Recommended defaults (Saga)

  • Bound the overall workflow to 2 minutes unless the business process explicitly tolerates longer coordination.
  • Retry side-effecting steps (such as charging a card) 3–4 times, but apply idempotency keys so compensations remain safe.
  • Register compensations immediately after a success to guarantee cleanup when later steps fail.
  • Use saga state to share data between steps; gate on ResultSagaState.TryGet instead of assuming previous steps succeeded.

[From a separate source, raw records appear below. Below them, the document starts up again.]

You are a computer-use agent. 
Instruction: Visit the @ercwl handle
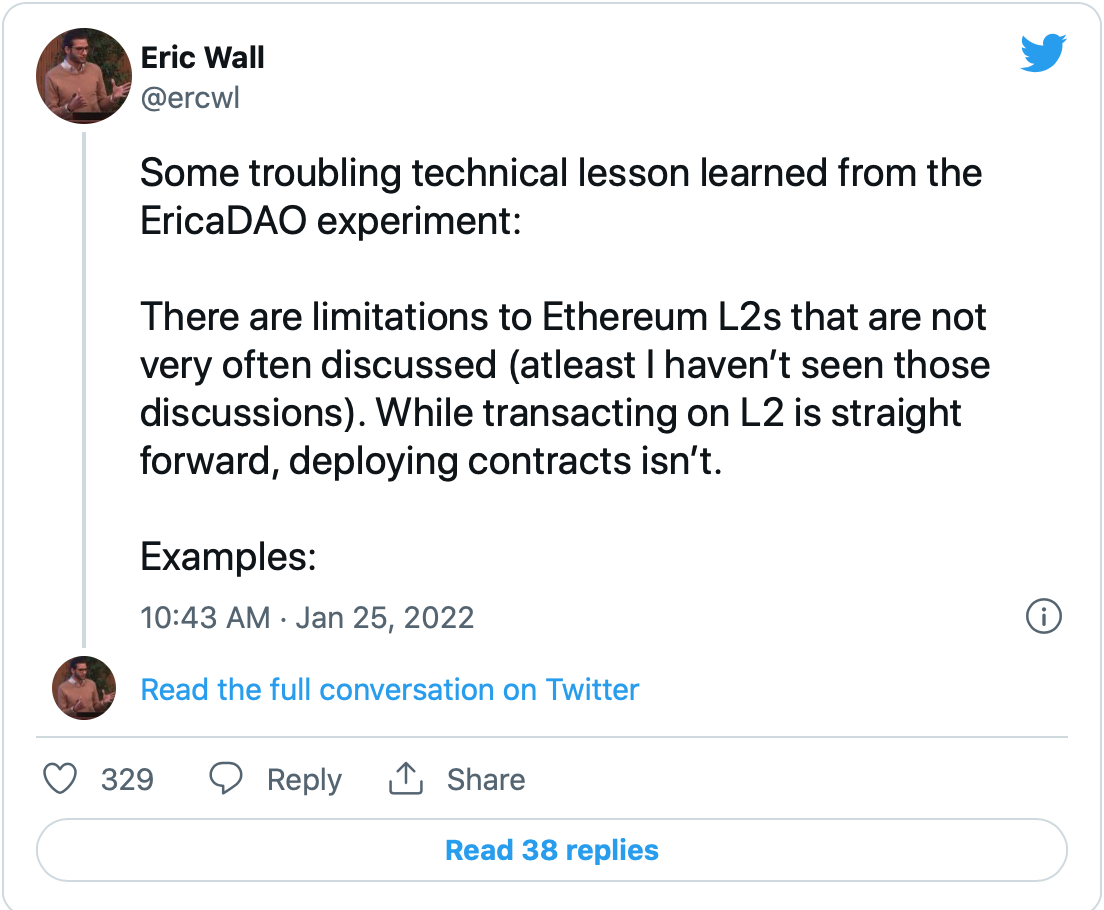pyautogui.click(x=190, y=97)
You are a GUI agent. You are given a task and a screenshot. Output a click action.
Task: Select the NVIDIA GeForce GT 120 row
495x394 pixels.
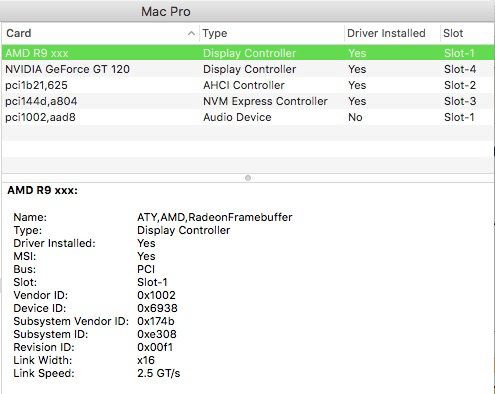pyautogui.click(x=248, y=69)
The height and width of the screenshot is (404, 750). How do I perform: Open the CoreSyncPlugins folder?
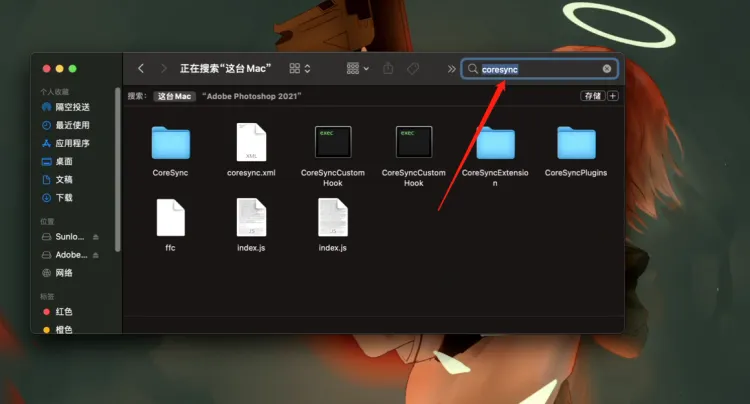[576, 143]
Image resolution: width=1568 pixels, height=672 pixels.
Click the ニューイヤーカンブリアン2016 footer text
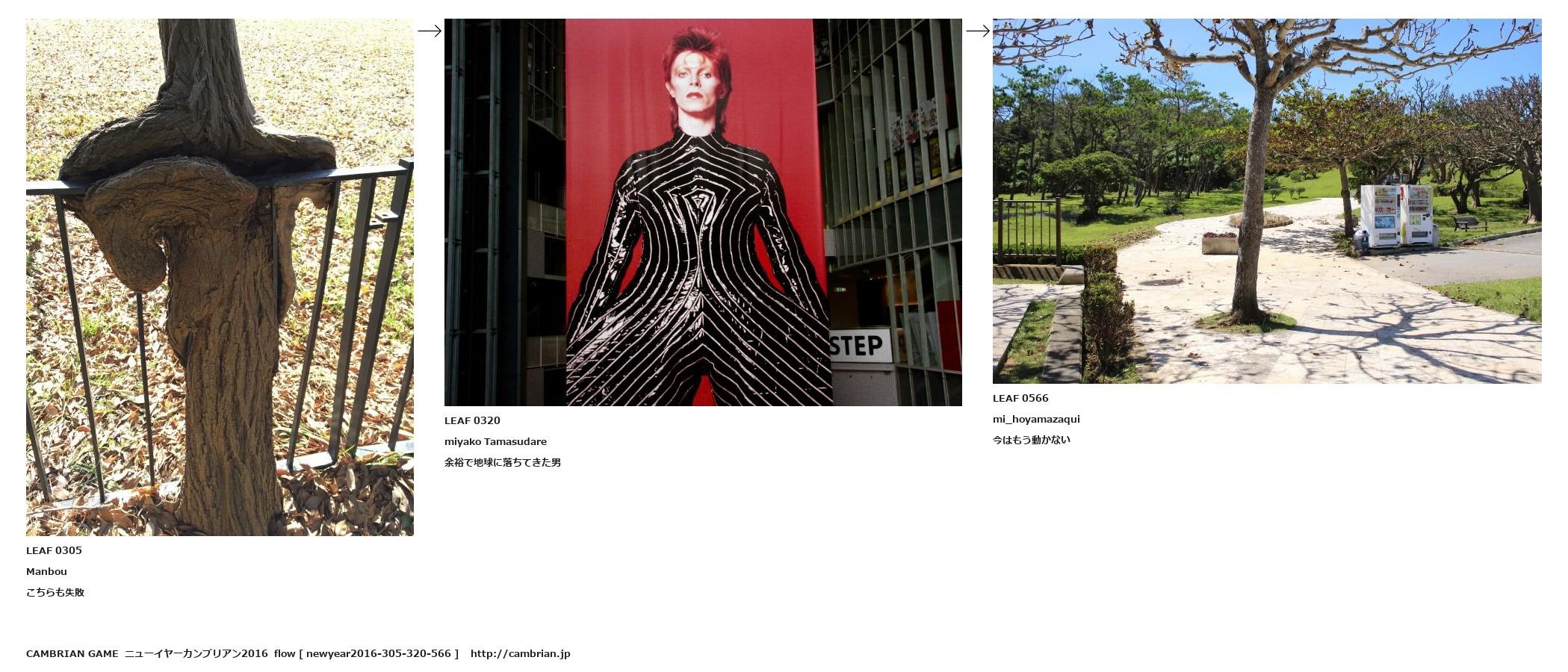coord(196,653)
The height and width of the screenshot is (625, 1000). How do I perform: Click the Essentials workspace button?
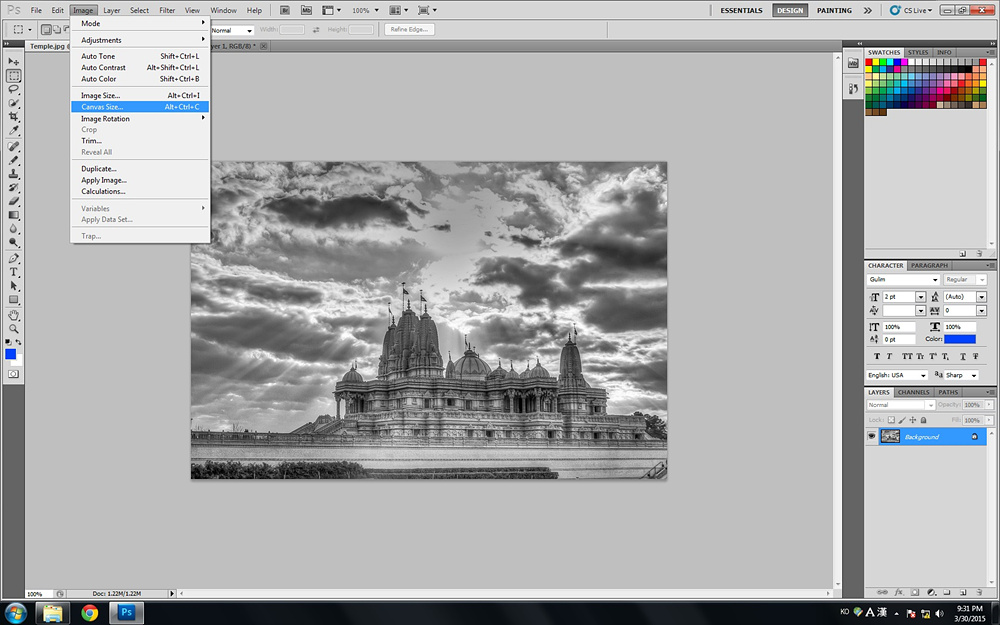tap(742, 10)
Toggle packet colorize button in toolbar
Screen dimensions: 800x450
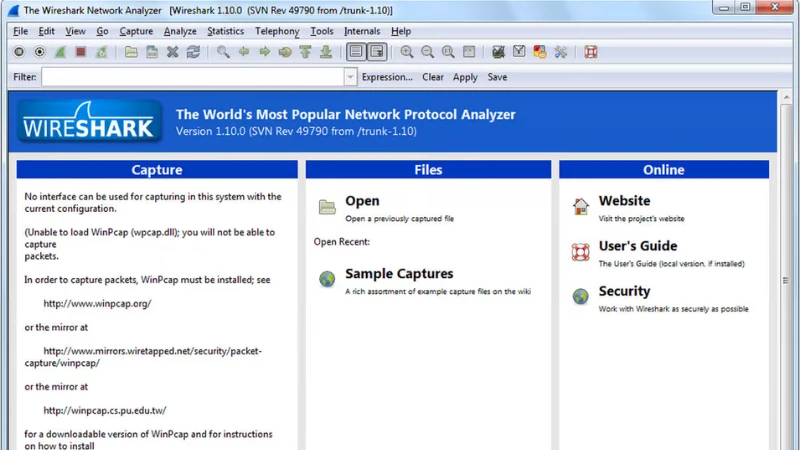coord(355,52)
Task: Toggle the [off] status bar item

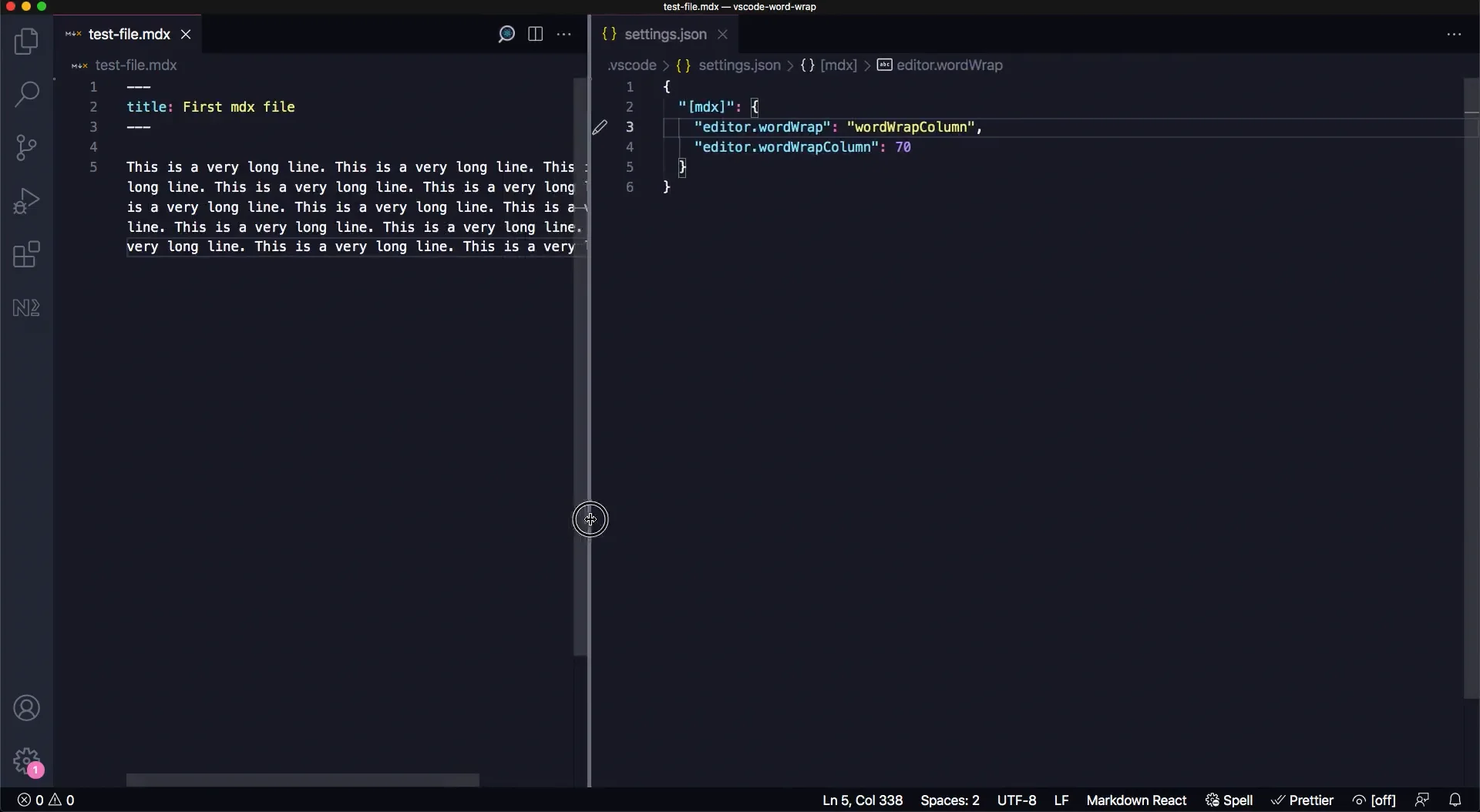Action: [x=1376, y=800]
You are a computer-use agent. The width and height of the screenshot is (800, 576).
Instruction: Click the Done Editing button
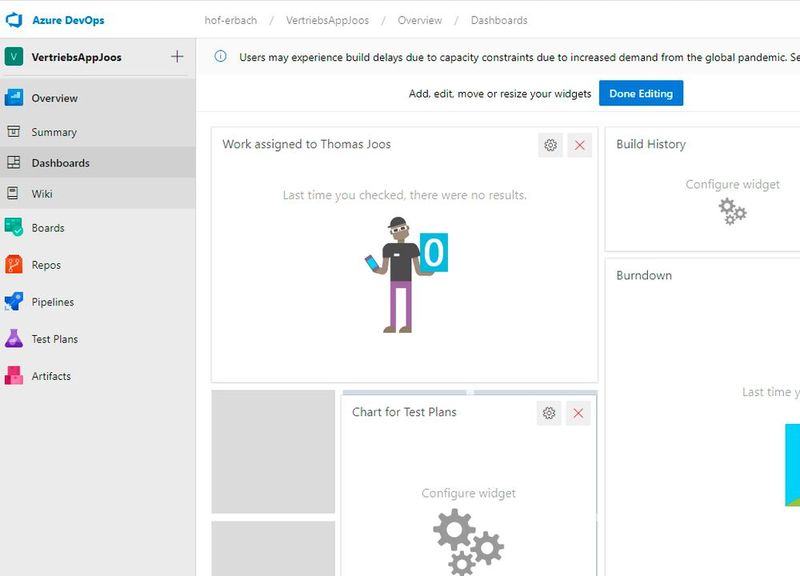[x=641, y=92]
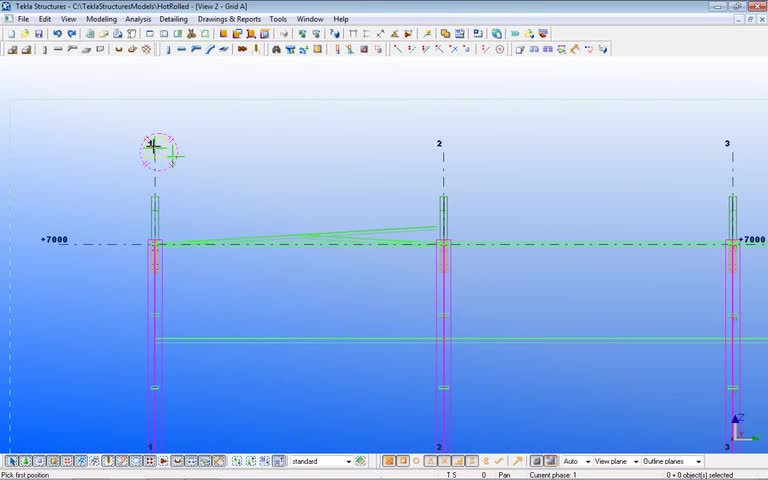768x480 pixels.
Task: Click the Redo arrow icon
Action: [x=71, y=34]
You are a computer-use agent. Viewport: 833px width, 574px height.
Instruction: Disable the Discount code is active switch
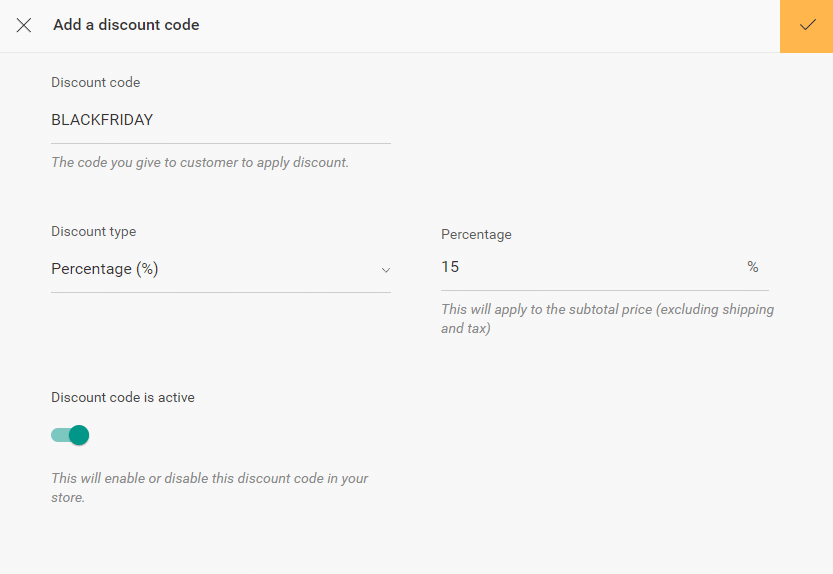click(70, 435)
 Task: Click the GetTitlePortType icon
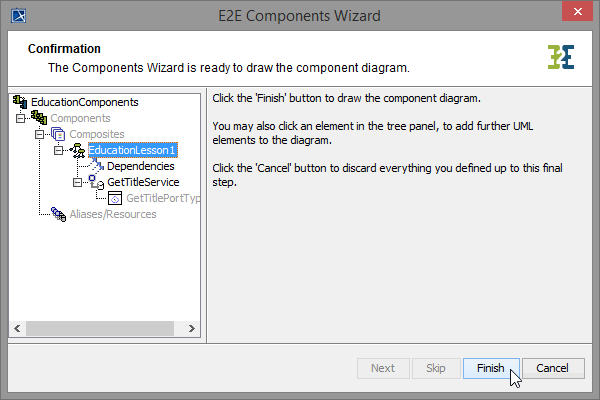pyautogui.click(x=115, y=198)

Implementation template (Saga)

using Hugo;
using Hugo.Policies;
using Hugo.Sagas;
using static Hugo.Go;

static async Task<Result<ResultSagaState>> RunCheckoutSagaAsync(
    CheckoutCommand command,
    IInventoryService inventory,
    IPaymentGateway payments,
    IEventBus eventBus,
    CancellationToken cancellationToken)
{
    var policy = ResultExecutionBuilders.ExponentialRetryPolicy(
        attempts: 4,
        initialDelay: TimeSpan.FromSeconds(1),
        multiplier: 2.0,
        maxDelay: TimeSpan.FromSeconds(8));

    var saga = ResultExecutionBuilders.CreateSaga(
        policy,
        builder => builder.AddStep(
            name: "reserve-inventory",
            operation: async (context, ct) =>
            {
                var result = await inventory.ReserveAsync(command.OrderId, ct).ConfigureAwait(false);
                if (result.IsSuccess)
                {
                    context.RegisterCompensation(result.Value, async (reservation, token) =>
                    {
                        await inventory.ReleaseAsync(reservation, token).ConfigureAwait(false);
                    });
                }

                return result;
            }),
        builder => builder.AddStep(
            name: "charge-payment",
            operation: async (context, ct) =>
            {
                if (!context.State.TryGet<InventoryReservation>("reserve-inventory", out var reservation))
                {
                    return Result.Fail<PaymentReceipt>(
                        Error.From("Reservation missing from saga state.", ErrorCodes.Validation));
                }

                var result = await payments.ChargeAsync(command.PaymentId, reservation, ct).ConfigureAwait(false);
                if (result.IsSuccess)
                {
                    context.RegisterCompensation(result.Value, async (receipt, token) =>
                    {
                        await payments.RefundAsync(receipt, token).ConfigureAwait(false);
                    });
                }

                return result;
            }),
        builder => builder.AddStep(
            name: "emit-events",
            operation: (context, ct) =>
            {
                return Result.TryAsync(async token =>
                {
                    await eventBus.PublishAsync(context.State.Data, token).ConfigureAwait(false);
                    return Unit.Value;
                }, ct);
            }));

    using var workflowCts = CancellationTokenSource.CreateLinkedTokenSource(cancellationToken);
    workflowCts.CancelAfter(TimeSpan.FromMinutes(2));

    return await saga.ExecuteAsync(policy, workflowCts.Token).ConfigureAwait(false);
}

Operational note: When you need per-step observability, inspect ResultSagaStepContext.StepName inside each operation and attach it to logging scopes or spans so distributed traces reflect the retry history.

Adapting the templates

  • Align deadlines with the slowest downstream dependency and reserve 20–30% of the budget for compensation or cleanup.
  • Surface cancellation to callers by returning Error.Canceled from your outermost pipeline; let Hugo propagate it up the call chain.
  • Use TimeProvider in tests to simulate timeouts deterministically; pass a custom provider into the helper when unit testing.
  • Capture telemetry by wiring GoDiagnostics and recording retry counts per operation name; this highlights hot spots that need tuning.